Der Spruch des LVerfG ist aber bedenklich. Die Richter schwingen sich darin dazu auf, besser als die Politik zu wissen, wie das Geld ausgegeben werden soll. Das Budgetrecht aber ist das erste und heiligste Recht des Parlaments, den alten Königen abgetrotzt, und wird jetzt einfach auf die Gerichte übertragen? Das kann nicht sein, darf nicht sein. Wenn die von Bürgern gewählten Parteien angeblich alle nicht mit Geld umgehen können, muss der Bürger eben andere wählen. Das zu bestimmen kann nicht Aufgabe der Gerichte sein. Der Spruch kommt einem halben Staatsstreich gleich, zumindest aber einer Usurpation von Kompetenzen, die einem Gericht nicht zustehen. Würde ein Gericht die Möglichkeit haben, eine Volksabstimmung anzuordnen - gut, dann würde der Souverän entscheiden. So aber entscheidet eine nicht gewählte Kammer.Der Kommentar der Frankfurter Rundschau sieht die gelernte Unternehmensberaterin Kraft im eisernen Sparen nur von der ausgabefreudigen LINKEn gehindert. Sparen also soll das Gebot der Stunde für Rot-Grün in NRW sein. Das heißt nach Lage der Dinge: weniger Geld für die Sicherheit wegen Streichungen bei Modernisierungen von Polizeiequipment aus den 70er Jahren, verrotende Schulden wegen weniger Geld für den Bildungssektor, vielleicht die Wiedereinführung von Studiengebühren und so weiter und so fort. Dabei ist diese Option gar nicht die Einzige, die Kraft zur Verfügung steht. Ein Widerstand gegen das Urteil fällt aus, sonst würde sie selbst anfangen, die Verfassung zu brechen - ein absolutes No-Go. Auch eine Änderung der Verfassung und die Aufnahme von Bildungskosten als Investitionen fällt aus, weil Schwarz und/oder Gelb das nie mittragen werden.

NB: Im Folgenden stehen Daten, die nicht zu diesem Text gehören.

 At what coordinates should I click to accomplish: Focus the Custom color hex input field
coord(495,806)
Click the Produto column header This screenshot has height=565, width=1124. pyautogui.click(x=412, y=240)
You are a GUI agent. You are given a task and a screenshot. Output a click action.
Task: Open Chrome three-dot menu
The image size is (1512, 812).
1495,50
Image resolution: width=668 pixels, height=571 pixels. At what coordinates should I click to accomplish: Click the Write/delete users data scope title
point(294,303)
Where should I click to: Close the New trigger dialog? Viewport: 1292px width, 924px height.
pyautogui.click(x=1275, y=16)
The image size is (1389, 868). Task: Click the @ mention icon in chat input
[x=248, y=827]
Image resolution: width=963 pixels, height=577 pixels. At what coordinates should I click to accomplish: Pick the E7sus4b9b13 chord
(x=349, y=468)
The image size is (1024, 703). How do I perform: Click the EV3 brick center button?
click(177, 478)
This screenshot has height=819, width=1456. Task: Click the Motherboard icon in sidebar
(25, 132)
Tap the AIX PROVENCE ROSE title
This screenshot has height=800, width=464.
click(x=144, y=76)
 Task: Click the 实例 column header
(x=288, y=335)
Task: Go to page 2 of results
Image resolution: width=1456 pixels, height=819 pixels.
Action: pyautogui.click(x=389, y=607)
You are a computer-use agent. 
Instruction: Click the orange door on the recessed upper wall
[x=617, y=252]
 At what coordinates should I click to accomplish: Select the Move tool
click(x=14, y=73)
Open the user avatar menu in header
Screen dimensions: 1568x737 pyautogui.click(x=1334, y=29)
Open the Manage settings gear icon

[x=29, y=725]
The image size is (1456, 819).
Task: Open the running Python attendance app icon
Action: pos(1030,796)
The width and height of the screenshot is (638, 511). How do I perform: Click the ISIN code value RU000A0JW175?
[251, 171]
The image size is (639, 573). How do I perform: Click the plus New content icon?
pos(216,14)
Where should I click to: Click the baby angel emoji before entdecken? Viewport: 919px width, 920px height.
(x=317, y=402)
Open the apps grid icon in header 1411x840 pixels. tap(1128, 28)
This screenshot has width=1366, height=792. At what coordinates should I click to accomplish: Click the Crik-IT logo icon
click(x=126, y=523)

Anstatt aber nun einfach in die übliche, fruchtlose Sparroutine zu verfallen, sollte Kraft lieber den Mut haben, einfach die andere Seite der Gleichung zu verändern. Sie steht nämlich mitnichten in einer Sackgasse. Sie steht vielmehr an einer T-Kreuzung, deren rechte Abbiegung - das Aufnehmen höherer Schulden - durch gerichtliche Anordnung gesperrt ist. Bisher hat sie aber nie nach links geschaut. Dort nämlich führt ebenfalls eine Straße ab. Der Haushalt kann auch durch eine Erhöhung der Einnahmen saniert werden. Und das ist auch absolut gerechtfertigt.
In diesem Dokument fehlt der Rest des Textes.